MindShare Interactive Names Digitas Exec As New EVP

MindShare Interactive Campaigns, a digital consulting firm serving non-profits and public affairs clients (with no connection to WPP), has named former Digitas executive Huard Smith as its new executive vice president.

Since 2000, Smith led Digitas strategy teams for clients including AARP, The Home Depot, and Turner Broadcasting, among others. He also led the agency's Live Channels practice, serving clients globally such as American Express, General Motors, Pfizer, The New York Times, and L.L. Bean.

Leaving a major commercially driven agency for a boutique firm focused on public policy presents Huard with a unique set of challenges and opportunities.

"MindShare's strategy is less about building brands, and more about building awareness and a community around a specific issue," Smith explained.

"We set long-term goals with our clients," he added, "starting with engagement, building and then sustaining a long-term relationship with people."

MindShare Interactive Campaigns, established in 1997, has offices in Austin, Boston, Chicago, Los Angeles and Washington, DC. Clients have included Georgetown University's McDonough School of Business, Hewlett-Packard--when the company needed help generating support for its merger with Compaq in 2002--along with eBay and Anheuser-Busch to help those companies dissuade lawmakers from taxing the sale of online goods and beer, respectively.

That the firm helps corporations, associations, and governmental entities accomplish complex communication objectives--through the use of creative, technology, user experience, media, search engine marketing and measurement--is evidenced by its recent string of diverse hires, including Smith.

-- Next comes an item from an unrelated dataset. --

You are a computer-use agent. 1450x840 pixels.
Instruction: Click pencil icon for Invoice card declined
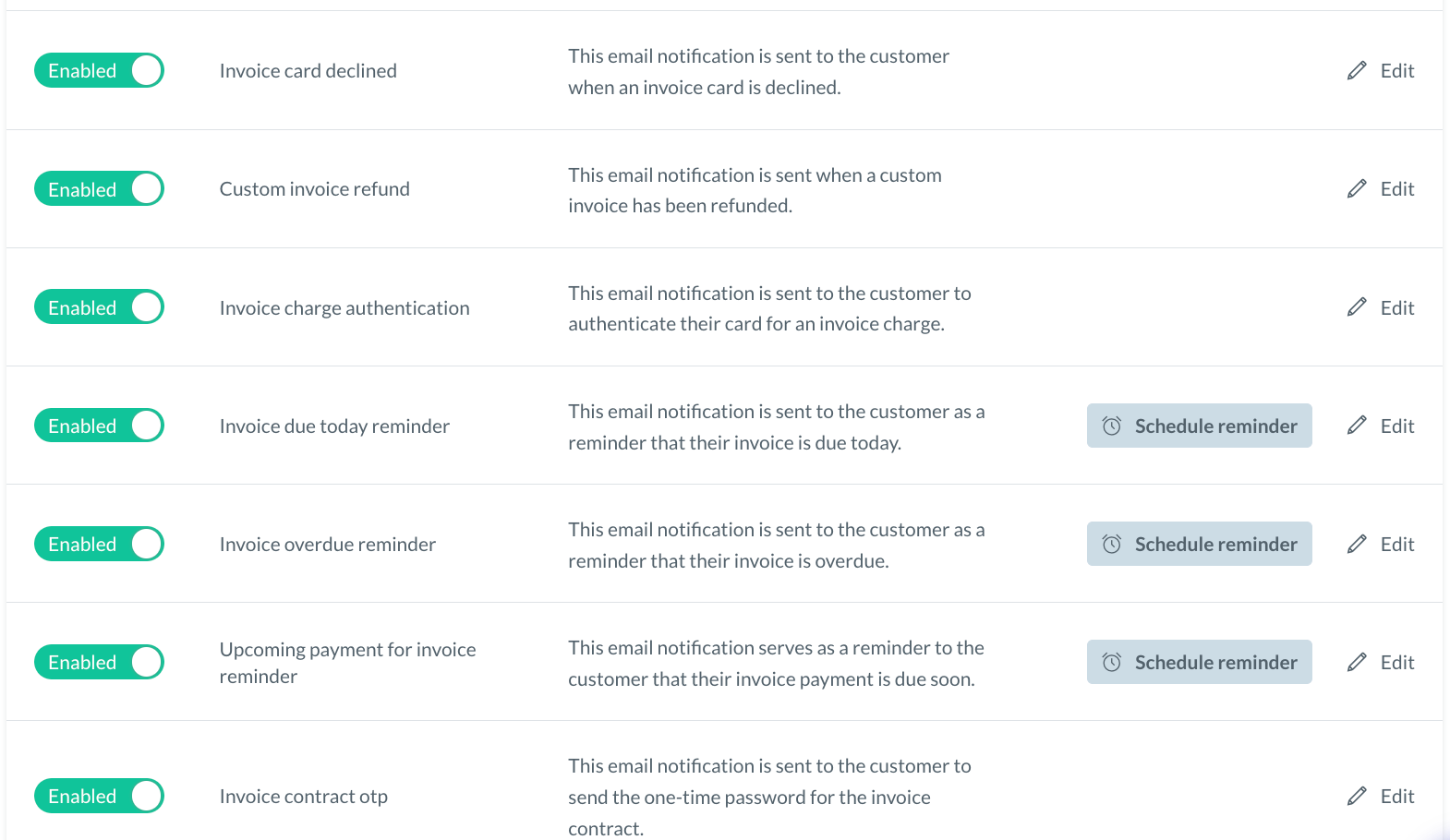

In April, MindShare Interactive appointed Sue Woodward--formerly director of direct response fund-raising at the national headquarters of the American Red Cross--to direct its fund-raising practice. In March, it hired David Rapp, former editor and senior vice president of Congressional Quarterly, as a senior consultant in its editorial services practice. And in February, it brought on Jason McQueen, an interactive media and search expert with a core background in search engine marketing, paid search, email strategy and interactive media management.

As a whole, the public affairs industry has begun to embrace the Web as a necessary communications and engagement tool, according to Dan Solomon, CEO of MindShare Interactive.

"The Web has emerged as the most efficient and cost-effective way to engage with your audience," said Solomon. MindShare Interactive, he said, is doing about $18 million to $20 million in yearly billings.

MindShare Interactive avoids working with political campaigns directly because they can have a polarizing effect on employees, according to Smith. The firm is, however, working on several timely campaigns for the '08 elections, like one initiative to make education a top priority of presidential candidates.

Just before leaving Digitas, Smith also created the internal training and staff development program for the Strategy & Analysis practice, where he developed courses in digital media analytics, predictive modeling, campaign test design, and other foundational skills.